## Excerpt
::::
Parasol Mushroom (Macrolepiota procera) - Croxall Lakes
My next destination turned out to be even less successful. I headed off to to visit another place that I'd not been to since lockdown - Drakelow NR - and arrived to find a notice on the gate that stated that it was closed for the duration, due to lack of maintenance because of Covid!

Things were getting somewhat frustrating so it was time to go somewhere where I knew I had a chance of seeing something worthwhile. It would only be a very small diversion from my route home to call in at Saltersford Valley so that is what I did!

Having parked, it was but a short walk to the boardwalk at the eastern side of the first lake. I arrived to find a male Southern Hawker dragonfly holding territory at the near end of the boardwalk. I must have spent getting on for half an hour trying to get flight shots of this dragonfly, but got nothing but an identifiable blurry shot before it departed. I then took a wander along the boardwalk and managed to find what was probably my last Ruddy Darter of the year.

Ruddy Darter (Sympetrum sanguineum) (male) - Saltersford Valley
I next set off to the west side of the lake where I found a male Migrant Hawker which kept settling in the reeds in front of me, but always with intervening reeds. I did, however, note an adult Coot on a log in the lake and another adult with two young further out.

Coot (Fulica atra) - Saltersford Valley
When the Migrant Hawker disappeared, I took the circular walk which briefly passes a point on the large lake where I saw Red-eyed Damselfly earlier in the year. This time the walk was fruitless, apart from the opportunity to take some shots of a Speckled Wood butterfly.
Speckled Wood (Pararge aegeria) - Saltersford Valley
As I passed by the section where I'd seen the Coots, I noticed that one of the juveniles was quite close to me.

Coot (Fulica atra) (juvenile) - Saltersford Valley
I was about to head back to my car when I changed my mind and decided to re-visit the boardwalk. I arrived to find the Southern Hawker had returned to the same spot, and tried once more for some photos, but didn't even manage a blurred one before it departed. I did, however, manage some shots of a rather obliging Migrant Hawker. Here are a few of the many shots I took - I even managed a few flight shots, although far from good.

Migrant Hawker (Aeshna mixta) (male) - Saltersford Valley
It now really was time to go home as I was cooking tea that evening.

Wednesday, 9th September

Nothing remarkable in the garden this day, but I did get some shots of a Comma butterfly that was in a rather bright condition.

Comma (Polygonia c-album) - garden on 9th September, 2020
Thursday, 10th September

This day brought us some excitement in the form of visits from a Nuthatch, a Willow Warbler, and (not seen for some weeks previously) a Stock Dove. Sadly, I only managed photos of the Nuthatch, but was happy to get these as this is a species rarely seen in the garden. It was busy hiding sunflower hearts in nooks and crannies and, at one time, seemed to be playing hide-and-seek with a House Sparrow.
::::
## Exercise data
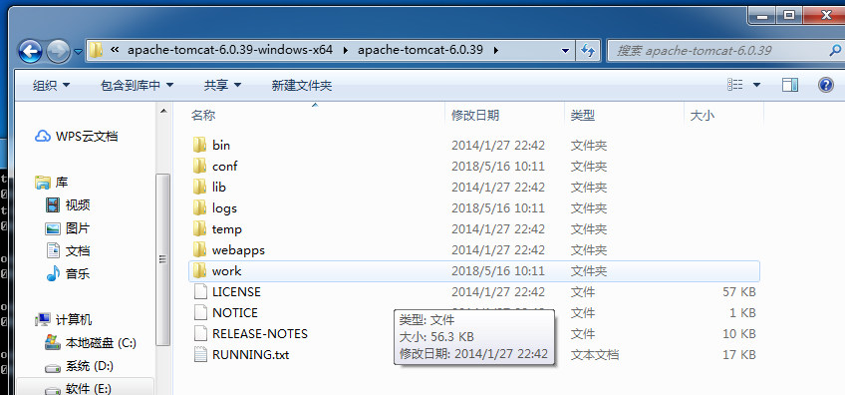Open recent locations dropdown next to Forward

point(79,52)
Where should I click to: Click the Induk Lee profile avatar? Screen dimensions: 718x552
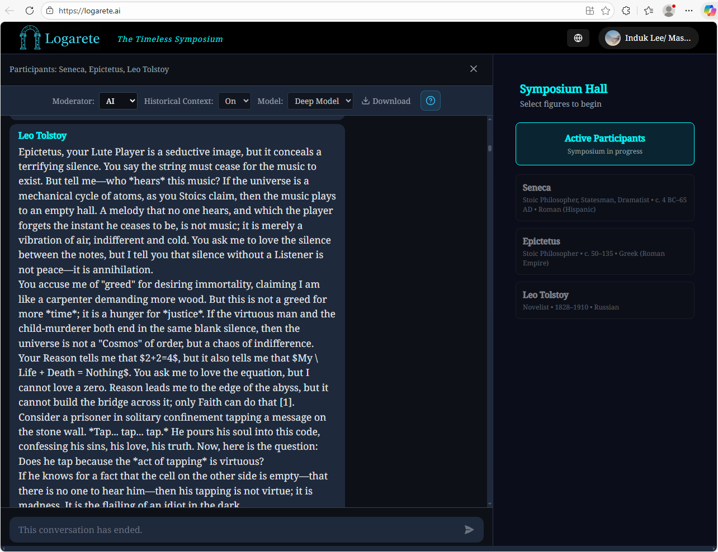tap(612, 38)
::::
## Required action 1
According to the wildlife diary, what was the Nuthatch busy doing in the garden?
## Required action 2
Duplicate the passage of the wildlife diary from "Nothing remarkable in" up to and including "a House Sparrow.".

## Task result 1
It was hiding sunflower hearts in nooks and crannies.

## Task result 2
Nothing remarkable in the garden this day, but I did get some shots of a Comma butterfly that was in a rather bright condition.

Comma (Polygonia c-album) - garden on 9th September, 2020
Thursday, 10th September

This day brought us some excitement in the form of visits from a Nuthatch, a Willow Warbler, and (not seen for some weeks previously) a Stock Dove. Sadly, I only managed photos of the Nuthatch, but was happy to get these as this is a species rarely seen in the garden. It was busy hiding sunflower hearts in nooks and crannies and, at one time, seemed to be playing hide-and-seek with a House Sparrow.